Ouriel Ohayon: I don’t know. But I am absolutely convinced that Map apps could be a lot better. Here is an exemple: we all know the situation where you missed an exit and the route is being calculated again. They all fail at solving this situation instantly. It always take a few seconds which are confusing while driving.
Here is another example all maps ask your home address and place of work but I do have at least 5 or 6 spots I go often. I want a 1 click access to those, and even Waze require 3 to 4 clicks to get there…
And none is smart enough (obvious limitations) to sync with my car data/experience: what is the best route given how much gas i have left, point me to a gas station on the road if need be, adapt your voice if i listen to music or have a phone call etc etc…
Today GPS apps are layers on top of my car instead of being in sync with my car.
I could go on and on…
UIP: Do you think users give better scores to apps with better designs, or would you say app score based more on functionality?
Ouriel Ohayon: The App score we have invented is a quality score for apps and is a human pulse of what we consider the perceived quality of an app computed on a daily basis on every single app. We re the equivalent of rotten tomates for apps. We’re looking at critical reviews on the web, signals on twitter, facebook, patterns of reviews in the app store, cheating patterns and more…
UIP: What are your favorite apps?
UIP: Appsfire’s current scroll and slide interface is amazing, did you consider many other user interfaces when planning Appsfire, or did you know that this was how you wanted to present the information from the beginning?
It took us 18 months to get to the horizontal scroll interface…we got there nearly by accident. 3 years ago Apple blocked our app. We designed another app called Appstream which was approved and even featured by Apple. The app was a simple stream of Apps on a big iPad. We knew as that the formula was to provide a visual stream based experience to the of app discovery. And guess what we were right. The new app store was even based on that principle, even Google play…..Someone is look our way 🙂
UIP: How heavily do you design your app based on gut feel, user feedback, or A/B testing?

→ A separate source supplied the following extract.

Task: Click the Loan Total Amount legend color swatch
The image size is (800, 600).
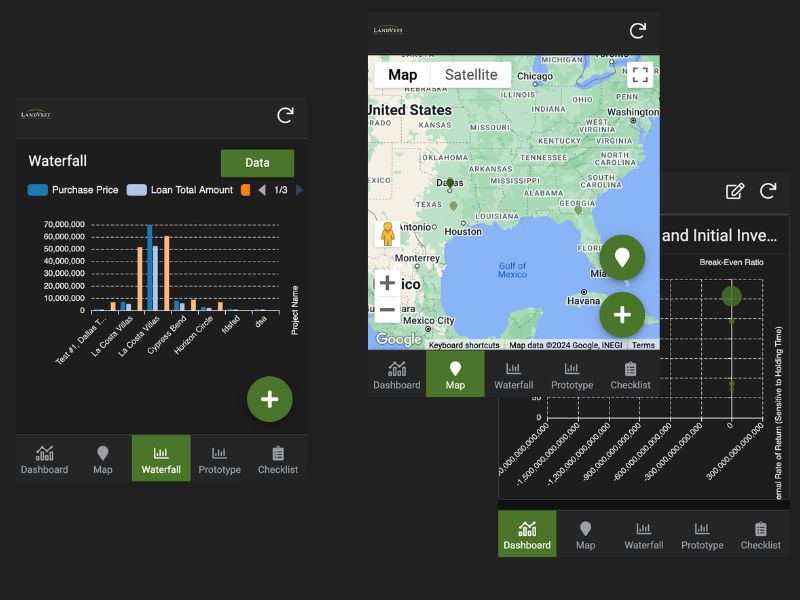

Ouriel Ohayon: Gut feel. completely. we have data, analytics, and all….but what we learned is that if you don t do something for you first no one will love it. And this is exactly what we did.
UIP: What’s your advice on workflow and creative collaboration?
Ouriel Ohayon: Push the limits and set very high expectations. Don’t ship crap. Users are not idiots and are used to high standards by now. Your team should be educated in being aware of it and execution with that in mind.
UIP: What do you look for in building your developer team for Appsfire?
Ouriel Ohayon: We have a philosophy at Appsfire to recruit first great personalities and then talents. We want to work with people that we have pleasure dealing with every day. We’re looking at low egos, great learning capacity, great ability to question everything and never settle. We’re look at people that execute fast
We’re only 20 employees. Some of our competitors are over 300 employees…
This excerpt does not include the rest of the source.